執行草舟が愛する偉人たちの言葉を「草舟座右銘」とし、一つひとつの言葉との出会い、想い、情緒を、書き下ろします。いままで著作のなかで触れた言葉もありますが、改めて各偉人に対して感じることや、その言葉をどのように精神的支柱としてきたか、草舟が定期的にみなさまへご紹介します。ウェブサイトで初めて公開する座右銘も登場します。
真実に向かって命を捧げる。
《 Vitam impendere vero. 》
あのアーノルド・トインビーのラテン詩によって、私はユヴェナリスの魅力を知った。ローマ帝国において、この詩人は独自の思想を打ち立てていた。荒廃する帝国の魂のために謳い、そして文明が抱える悲哀について語り続けたのだ。享楽のローマを見つつ、その衰亡を憂いた。保障と娯楽に耽り出したローマ市民に向かって荒野の叫びを続けた。その「パンとサーカス」の件は、狂乱のローマを表わす言葉として今に伝えられている。古代における、勇猛と義憤の魂について私は多くを教えられた。

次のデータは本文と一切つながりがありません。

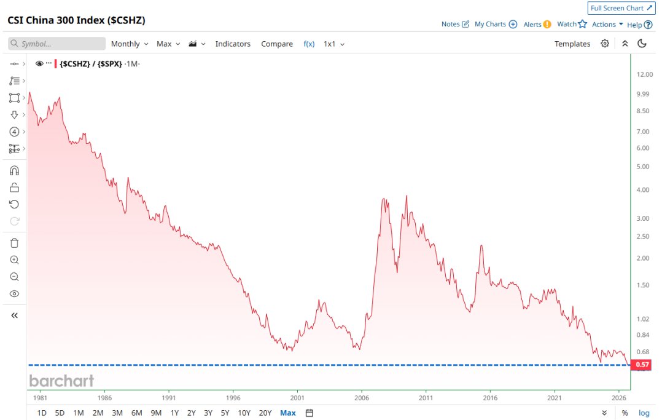This screenshot has width=662, height=420.
Task: Open the Indicators menu
Action: tap(233, 44)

その一つが、冒頭に掲げられた言葉なのだ。人間は、自分の命よりも大切なもののために生きなければならない。それは人類の宇宙的使命として、決定されていることだと私は思っている。もちろん私は、『葉隠』の思想に命を捧げている。それはすでに、私の宿命と化していることである。そして、その武士道に最もふさわしい言葉が、このユヴェナリスの思想だと感じたのだ。真実とは、日本の言葉では「誠」ということに尽きるだろう。誠に向かって生き、誠に向かって死ぬ。
私の武士道が、あのローマ帝国に甦ったような喜びを感じた。ローマ最高の詩人の言葉の中に、私の武士道が重なったのだ。詩人はその詩の中で私に語りかけてくれる。「死の恐怖を乗り越え、いかなる苦しみをも耐え忍べ」。葉隠の思想が、私の中で再結晶化されていく。その結晶は、輝きながら未来を見つめているようだった。漆黒の中に、きらきらと煌めく蒼い焔を放って、その結晶は光っていた。私の中で、葉隠のロマンティシズムとローマ帝国のリアリズムが融合したのである。